Implementing a closed-loop flow control system can have the following advantages:

• Eliminates the need for frequent pump calibrations and increases tool uptime

• Maintaining a constant flow of fluid at the desired flow rate allows for process optimization during each step by controlling fluid flow

• Provide process alarms for low or no-low flow conditions

• Minimizes fluid waste

Advantage

The advantages of peristaltic pumps are that the components of the pump may be chosen when the integrity of the media is a requirement of the application since the fluid type does not contact any internal parts.  Seals and valves are not needed as in other pumps.  Many peristaltic pumps come with wash down capabilities.

Cleanness: One of the main advantages of the Peristaltic Pump is cleanliness. Because the only part of the pump in contact with the fluid being pumped is the interior of the tube, it is easy to sterilise and clean the inside surfaces of the pump.

Cost-effective: Furthermore, since there are no moving parts in contact with the fluid, peristaltic pumps are inexpensive to manufacture. Their lack of valves, seals and glands makes them comparatively inexpensive to maintain, and the use of a hose or tube makes for a relatively low-cost maintenance item compared to other pump types.

Peristaltic pumps are also reversible and can be flushed to clean out the tubing or hose. 

The chief advantage of the peristaltic pump is that it is reliable, rugged and inexpensive by comparison to the alternatives. The peristaltic pump has a completely disposable fluid path and is self-priming.

Disadvantage

The principal disadvantage is that there is a pause in the flow as one roller lifts off the tube and another begins pushing on the tube. The practical effect of the pause (often called a “pulse” for when the liquid does flow) can be minimized by using very small diameter tubing or by increasing the number of roller. Each roller push then moves only a small volume of liquid.

Application

Peristaltic pumps are typically used to pump clean or sterile fluids because the pump cannot contaminate the fluid, or to pump aggressive fluids because the fluid cannot contaminate the pump. Some common applications include pumping aggressive chemicals, high solids slurries and other materials where isolation of the product from the environment, and the environment from the product, are critical.

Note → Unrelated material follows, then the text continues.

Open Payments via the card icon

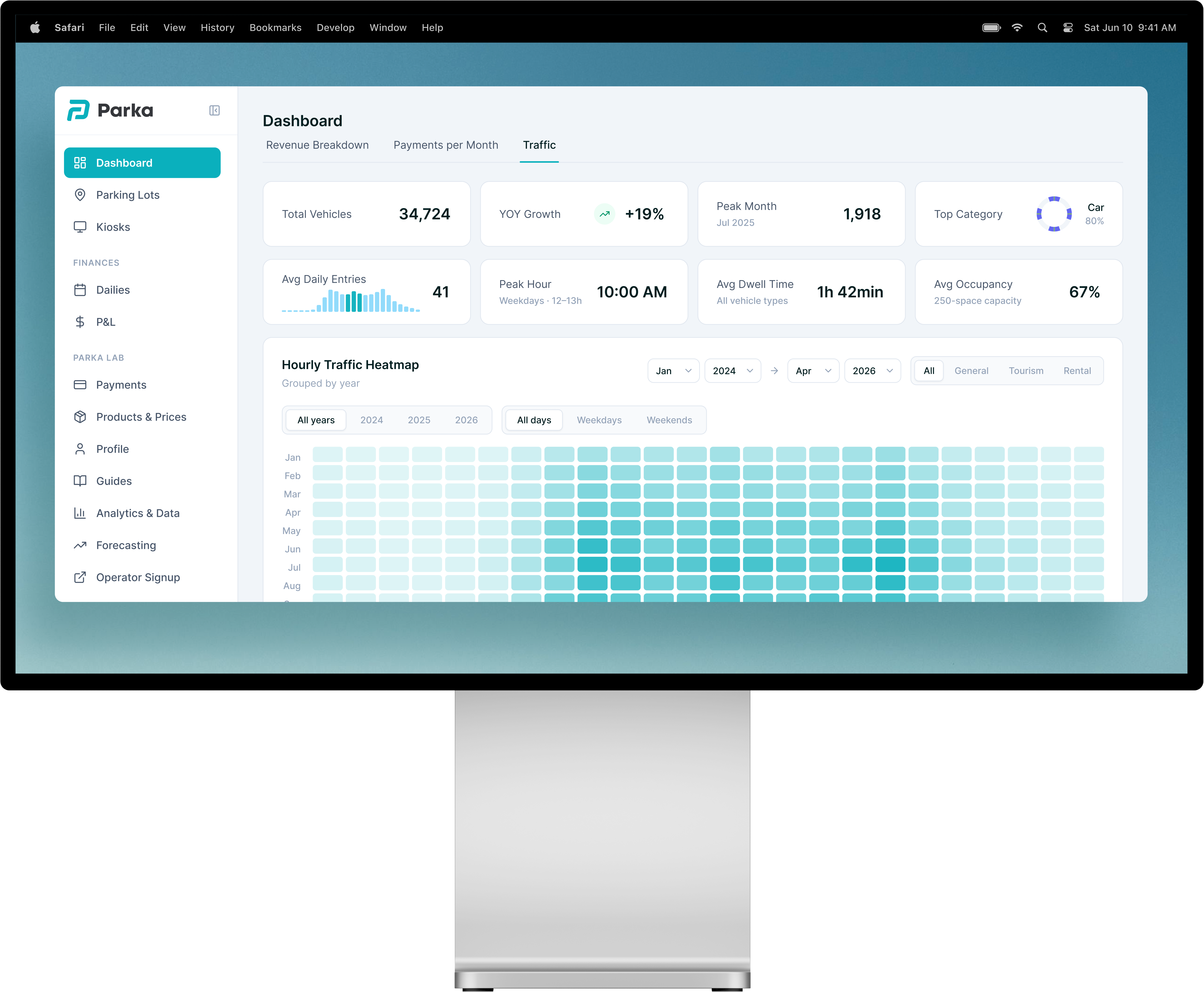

Higher pressure peristaltic pumps which can typically operate against up to 16 bar, typically use shoes and have casings filled with lubricant to prevent abrasion of the exterior of the pump tube and to aid in the dissipation of heat. High pressure peristaltic pumps typically use reinforced tubes, often called 'hoses', and the class of pump is often called a 'hose pump'.

Lower pressure peristaltic pumps typically have dry casings and use rollers. They typically use non-reinforced tubing, and the class of pump is sometimes called a 'tube pump' or 'tubing pump'.

Peristaltic pumps are used in pharmaceutical , chemical, and food and beverage applications. They have a variety of medical applications. They can be used to add nutrients to blood, to force blood through filters to clean it, or to move blood through the body and lungs during open heart surgery.